Оба туземца с любопытством посмотрели на нового пленника, по-видимому, тоже удивляясь его покорности

Да и мои два новых спутника долго беседовали, каждый за своим занятием, об удивительном случае нахождения пасюка среди песков, да еще такого смирного.

Константин Егорович сделал предположение, что я, вероятно, сильно удручена была неподходящим местожительством, оттого во мне и притупилась природная дикость. Зачем судьба не даровала вам, люди, проницательности? Впрочем, оно, быть может, и к лучшему…

Наконец, мои хозяева покончили со своими делами: Николай Сергеевич выпотрошил еще штук шесть птичек и приготовил удивительные подобия их трупов из снятых с них шкурок, а седой упаковал в ящики всех выбранных им из банок насекомых.

— Джума! Собирайся, и — в путь! — крикнул Николай Сергеевич, отцепляя меня от столба.

Он это сделал как-то неловко и ошейник подпер мое горло. Я метнулась.

— Ну, ну, дикарь! Опомнился. Теперь, брат, шалишь. Иди на новую квартиру.

И я, действительно, пошла на новую квартиру, как упрямая собачонка, так как никак не могла приноровиться к походу на цепи. Это объяснялось хозяевами моим нежеланием идти.

Меня упрятали в какую-то огромную стеклянную банку, которую сверху прикрыли деревянной крышкой того ящика, в котором она стояла, только крышку захлопнули не плотно, а оставили щель, вероятно, чтобы я не задохнулась.
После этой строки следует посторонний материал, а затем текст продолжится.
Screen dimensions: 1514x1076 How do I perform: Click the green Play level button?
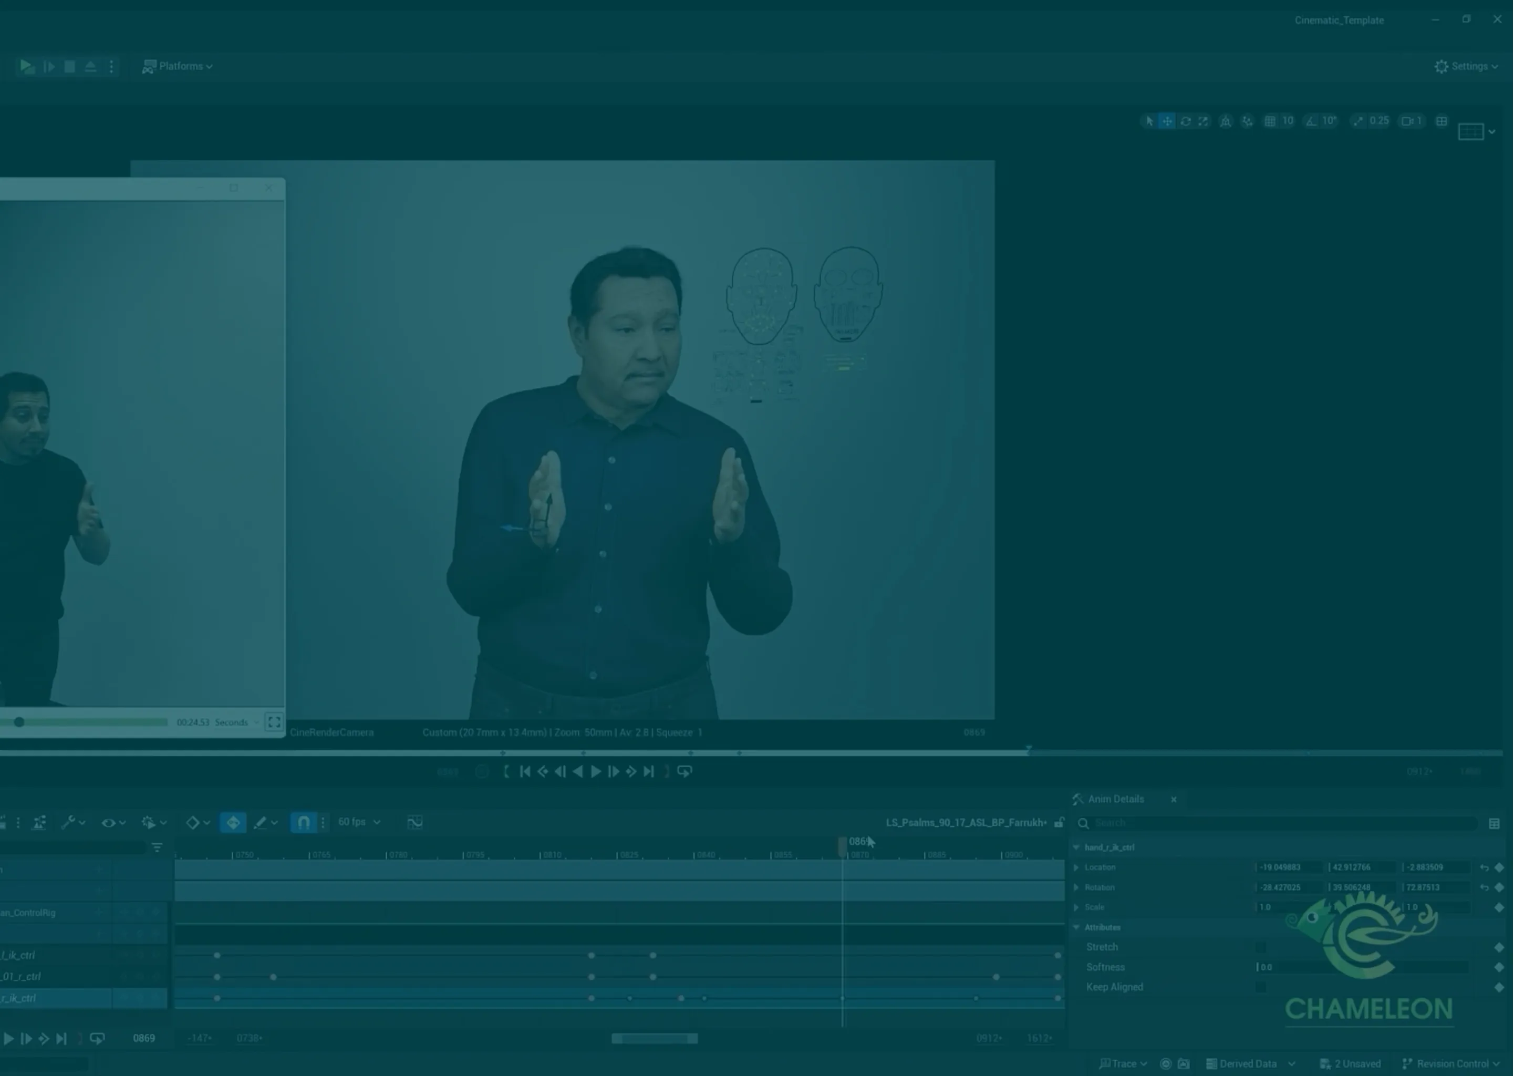click(26, 66)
На этот раз это была тюрьма и тюрьма ужасная, так как она имела гладкое стеклянное дно, гладкие округлые стены и узенькую щель наверху, в которую я видела только кусочек голубого неба. Это даже не могло быть местом для уединенного обсуждения протекших событий, так как всякая рассудительность и обдумывание мне были доступны только при условии покоя и уютности. Итак, мои хозяева, которые вовсе не имели вида мучителей и, судя по их разговорам, даже не собирались огорчать меня, заставили бедного Хрупа-Узбоя провести несколько часов в ужасном состоянии. Ошейник с непривычки сильно раздражал меня, и я делала тщетные попытки освободиться от него; банка, помещавшаяся вместе со своим ящиком на спине одного из ишаков, стояла неровно; ее покатое дно мешало мне даже удобно сидеть, и я всю дорогу сползала в какой-то стеклянный угол между дном и гладкой стеной. К довершению неудобства самое дно было какой-то горкой. Никогда ни одна крыса не путешествовала с таким полным неудобством, как я, и — уверяю вас — это был, наверное, единственный случай подобного переселения крыс с Узбоя в культурные места. Остальные крысы, если таковые здесь существовали, наверное, были гораздо счастливее меня.